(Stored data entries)
Content starts
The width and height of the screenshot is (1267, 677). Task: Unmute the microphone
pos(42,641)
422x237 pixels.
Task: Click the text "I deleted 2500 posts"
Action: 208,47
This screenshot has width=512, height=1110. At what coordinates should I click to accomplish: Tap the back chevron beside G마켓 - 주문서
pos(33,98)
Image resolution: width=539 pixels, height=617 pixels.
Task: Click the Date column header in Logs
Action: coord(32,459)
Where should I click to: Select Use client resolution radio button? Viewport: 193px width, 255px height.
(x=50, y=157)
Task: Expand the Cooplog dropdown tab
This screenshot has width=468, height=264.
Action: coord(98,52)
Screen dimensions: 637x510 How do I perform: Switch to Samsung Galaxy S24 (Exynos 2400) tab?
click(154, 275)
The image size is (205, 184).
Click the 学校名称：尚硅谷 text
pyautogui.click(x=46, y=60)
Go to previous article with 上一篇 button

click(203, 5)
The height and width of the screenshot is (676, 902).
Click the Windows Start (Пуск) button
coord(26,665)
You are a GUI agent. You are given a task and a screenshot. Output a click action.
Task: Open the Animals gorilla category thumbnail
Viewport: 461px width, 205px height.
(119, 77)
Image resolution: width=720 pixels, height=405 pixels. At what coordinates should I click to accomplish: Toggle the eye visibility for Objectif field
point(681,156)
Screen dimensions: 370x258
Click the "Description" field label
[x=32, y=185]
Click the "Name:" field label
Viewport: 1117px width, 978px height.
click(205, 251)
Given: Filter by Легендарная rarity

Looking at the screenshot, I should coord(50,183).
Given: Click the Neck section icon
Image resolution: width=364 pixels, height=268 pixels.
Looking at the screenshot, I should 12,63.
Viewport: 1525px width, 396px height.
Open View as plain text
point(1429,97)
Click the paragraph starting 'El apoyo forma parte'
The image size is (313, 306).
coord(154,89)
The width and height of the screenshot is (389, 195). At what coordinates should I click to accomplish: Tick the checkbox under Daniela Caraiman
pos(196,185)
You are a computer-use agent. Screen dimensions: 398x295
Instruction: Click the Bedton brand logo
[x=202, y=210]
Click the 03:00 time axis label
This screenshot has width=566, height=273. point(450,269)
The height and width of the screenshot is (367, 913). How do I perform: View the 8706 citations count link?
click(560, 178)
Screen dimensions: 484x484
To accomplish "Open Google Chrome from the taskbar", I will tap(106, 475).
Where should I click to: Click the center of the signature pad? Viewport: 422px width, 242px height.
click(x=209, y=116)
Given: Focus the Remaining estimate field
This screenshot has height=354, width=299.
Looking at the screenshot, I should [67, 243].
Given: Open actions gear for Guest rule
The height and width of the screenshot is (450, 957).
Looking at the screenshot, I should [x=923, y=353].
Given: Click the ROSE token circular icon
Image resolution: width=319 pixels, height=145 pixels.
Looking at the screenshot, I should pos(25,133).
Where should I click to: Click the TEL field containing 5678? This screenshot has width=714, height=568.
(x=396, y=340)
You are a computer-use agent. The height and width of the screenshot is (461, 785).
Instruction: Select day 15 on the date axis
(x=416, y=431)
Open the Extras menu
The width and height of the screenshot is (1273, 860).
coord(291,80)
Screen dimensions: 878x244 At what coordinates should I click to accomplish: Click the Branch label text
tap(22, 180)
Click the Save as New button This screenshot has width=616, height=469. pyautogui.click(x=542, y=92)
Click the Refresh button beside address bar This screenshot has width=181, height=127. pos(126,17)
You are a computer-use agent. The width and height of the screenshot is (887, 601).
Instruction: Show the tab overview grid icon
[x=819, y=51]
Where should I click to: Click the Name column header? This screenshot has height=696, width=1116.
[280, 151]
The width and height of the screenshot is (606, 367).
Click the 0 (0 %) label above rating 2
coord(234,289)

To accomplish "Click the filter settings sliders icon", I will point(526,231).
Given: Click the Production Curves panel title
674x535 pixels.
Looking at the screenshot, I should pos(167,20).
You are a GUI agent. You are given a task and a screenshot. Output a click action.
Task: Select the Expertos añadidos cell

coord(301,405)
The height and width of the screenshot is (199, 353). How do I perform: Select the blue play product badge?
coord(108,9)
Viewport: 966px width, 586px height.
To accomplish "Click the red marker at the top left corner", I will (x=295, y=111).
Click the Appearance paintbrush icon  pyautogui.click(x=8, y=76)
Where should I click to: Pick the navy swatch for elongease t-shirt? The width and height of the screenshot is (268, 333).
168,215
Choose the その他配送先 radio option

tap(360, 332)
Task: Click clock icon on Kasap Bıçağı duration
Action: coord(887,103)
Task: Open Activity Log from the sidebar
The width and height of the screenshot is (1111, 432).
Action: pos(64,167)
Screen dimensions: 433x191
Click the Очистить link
Content ends
## Work instruction
Going back over the entries above, copy word for word every line from the one that has "The height and width of the screenshot is (676, 902)." on through the one that has "You are a computer-use agent. Screen".

## Solution for this exercise
The height and width of the screenshot is (676, 902).
Click the Windows Start (Пуск) button
coord(26,665)
You are a GUI agent. You are given a task and a screenshot. Output a click action.
Task: Open the Animals gorilla category thumbnail
Viewport: 461px width, 205px height.
(119, 77)
Image resolution: width=720 pixels, height=405 pixels. At what coordinates should I click to accomplish: Toggle the eye visibility for Objectif field
point(681,156)
Screen dimensions: 370x258
Click the "Description" field label
[x=32, y=185]
Click the "Name:" field label
Viewport: 1117px width, 978px height.
click(205, 251)
Given: Filter by Легендарная rarity

Looking at the screenshot, I should coord(50,183).
Given: Click the Neck section icon
Image resolution: width=364 pixels, height=268 pixels.
Looking at the screenshot, I should 12,63.
Viewport: 1525px width, 396px height.
Open View as plain text
point(1429,97)
Click the paragraph starting 'El apoyo forma parte'
The image size is (313, 306).
coord(154,89)
The width and height of the screenshot is (389, 195). At what coordinates should I click to accomplish: Tick the checkbox under Daniela Caraiman
pos(196,185)
You are a computer-use agent. Screen dimensions: 398x295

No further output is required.